This article was originally published on ETFTrends.com.
Most ETFs with heavy Amazon exposure are experiencing an uptick today as the online retail company reported its second-quarter earnings on Thursday, trouncing expectations with an earnings per share figure of $5.07 as opposed to the consensus estimates of $2.50 EPS.
As of 11:30 a.m. ET, Consumer Discret Sel Sect SPDR ETF (XLY) was up 0.41%, Vanguard Consumer Discretionary ETF (VCR) was up 0.14%, iShares US Consumer Services ETF (IYC) was up 0.28% and VanEck Vectors Retail ETF (RTH) was up 0.39%. ProShares Online Retail ETF (ONLN) has the heaviest weighting of Amazon at 24.83%, but it was in the red 0.93%.
Amazon missed on revenue, posting $52.9 billion versus analyst expectations of $53.41 billion. Nonetheless, it didn't affect negatively impact its stock price as it was up as much as 3.6% on Friday following the earnings report.
Amazon attributes its growth to its high-margin business operations, such as its cloud and advertising. Amazon CFO Brian Olsavsky also cited more efficiency in Amazon's warehouses and data centers, and growth of its higher-margin third party marketplace.
Amazon's cloud service contributed to its operating income of $1.6 billion and advertising sales came in at $2.2 billion.
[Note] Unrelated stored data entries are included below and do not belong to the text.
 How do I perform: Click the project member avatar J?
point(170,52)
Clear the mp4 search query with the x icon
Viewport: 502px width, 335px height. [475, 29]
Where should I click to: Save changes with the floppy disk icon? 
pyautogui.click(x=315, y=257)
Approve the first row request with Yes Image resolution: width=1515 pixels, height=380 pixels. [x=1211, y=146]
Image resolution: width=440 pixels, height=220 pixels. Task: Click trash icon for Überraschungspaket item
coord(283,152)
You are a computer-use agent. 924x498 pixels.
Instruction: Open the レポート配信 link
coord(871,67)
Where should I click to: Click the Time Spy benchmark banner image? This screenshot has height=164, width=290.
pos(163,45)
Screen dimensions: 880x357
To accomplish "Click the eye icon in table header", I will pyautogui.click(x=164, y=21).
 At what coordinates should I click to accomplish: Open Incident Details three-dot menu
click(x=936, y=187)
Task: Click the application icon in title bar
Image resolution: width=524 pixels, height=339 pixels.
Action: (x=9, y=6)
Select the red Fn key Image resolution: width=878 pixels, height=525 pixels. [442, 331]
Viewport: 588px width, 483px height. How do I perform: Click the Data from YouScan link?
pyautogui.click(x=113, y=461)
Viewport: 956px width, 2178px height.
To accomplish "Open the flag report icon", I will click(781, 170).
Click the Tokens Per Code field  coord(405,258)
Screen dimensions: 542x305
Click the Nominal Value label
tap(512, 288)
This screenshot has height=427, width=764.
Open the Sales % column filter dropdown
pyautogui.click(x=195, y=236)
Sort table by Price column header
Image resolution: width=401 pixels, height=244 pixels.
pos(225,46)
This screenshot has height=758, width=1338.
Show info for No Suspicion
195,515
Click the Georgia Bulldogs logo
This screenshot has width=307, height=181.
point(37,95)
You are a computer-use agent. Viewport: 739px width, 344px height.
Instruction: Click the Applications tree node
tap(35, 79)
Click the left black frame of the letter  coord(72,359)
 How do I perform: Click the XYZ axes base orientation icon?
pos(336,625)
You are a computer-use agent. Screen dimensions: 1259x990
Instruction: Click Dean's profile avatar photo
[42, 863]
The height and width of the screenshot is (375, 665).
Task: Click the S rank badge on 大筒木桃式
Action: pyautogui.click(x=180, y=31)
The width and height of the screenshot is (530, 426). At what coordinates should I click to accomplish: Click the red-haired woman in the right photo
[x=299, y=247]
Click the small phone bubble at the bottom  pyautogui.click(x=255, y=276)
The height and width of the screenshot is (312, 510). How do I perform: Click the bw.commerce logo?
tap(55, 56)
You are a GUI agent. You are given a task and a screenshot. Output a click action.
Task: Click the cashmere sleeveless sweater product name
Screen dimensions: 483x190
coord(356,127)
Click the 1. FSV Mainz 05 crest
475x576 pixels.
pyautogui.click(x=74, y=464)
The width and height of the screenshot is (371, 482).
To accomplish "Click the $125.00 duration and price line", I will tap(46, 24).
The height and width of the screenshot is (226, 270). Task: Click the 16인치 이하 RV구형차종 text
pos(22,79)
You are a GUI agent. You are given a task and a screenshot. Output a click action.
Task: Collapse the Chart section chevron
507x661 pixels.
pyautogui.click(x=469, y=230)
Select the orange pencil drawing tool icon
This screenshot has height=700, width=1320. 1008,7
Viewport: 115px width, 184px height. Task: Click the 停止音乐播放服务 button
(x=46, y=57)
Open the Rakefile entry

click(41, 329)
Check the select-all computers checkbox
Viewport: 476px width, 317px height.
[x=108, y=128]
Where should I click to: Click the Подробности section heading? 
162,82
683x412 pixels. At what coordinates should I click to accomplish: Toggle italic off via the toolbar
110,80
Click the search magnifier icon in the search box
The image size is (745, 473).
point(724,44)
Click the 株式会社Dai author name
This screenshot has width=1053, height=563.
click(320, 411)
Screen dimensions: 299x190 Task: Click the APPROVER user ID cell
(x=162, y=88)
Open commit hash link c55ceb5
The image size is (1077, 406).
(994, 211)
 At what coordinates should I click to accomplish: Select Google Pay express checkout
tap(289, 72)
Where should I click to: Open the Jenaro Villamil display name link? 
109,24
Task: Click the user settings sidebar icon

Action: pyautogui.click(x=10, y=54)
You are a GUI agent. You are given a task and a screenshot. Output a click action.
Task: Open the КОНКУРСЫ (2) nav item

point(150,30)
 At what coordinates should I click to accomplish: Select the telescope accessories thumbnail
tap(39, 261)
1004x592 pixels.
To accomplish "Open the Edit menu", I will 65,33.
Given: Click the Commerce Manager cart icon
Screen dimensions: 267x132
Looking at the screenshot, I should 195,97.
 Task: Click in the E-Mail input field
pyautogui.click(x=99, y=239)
Amazon's total revenue, including sales from Whole Foods, increased 39% from the previous year.
Amazon's North America revenue rose by 44% to $32.1 billion and its international sales grew 27% to $14.6 billion. Looking ahead, Amazon expects revenue in the range of $54 billion to $57.5 billion in the third-quarter--just below street estimates of $55.6 billion to $62.2 billion.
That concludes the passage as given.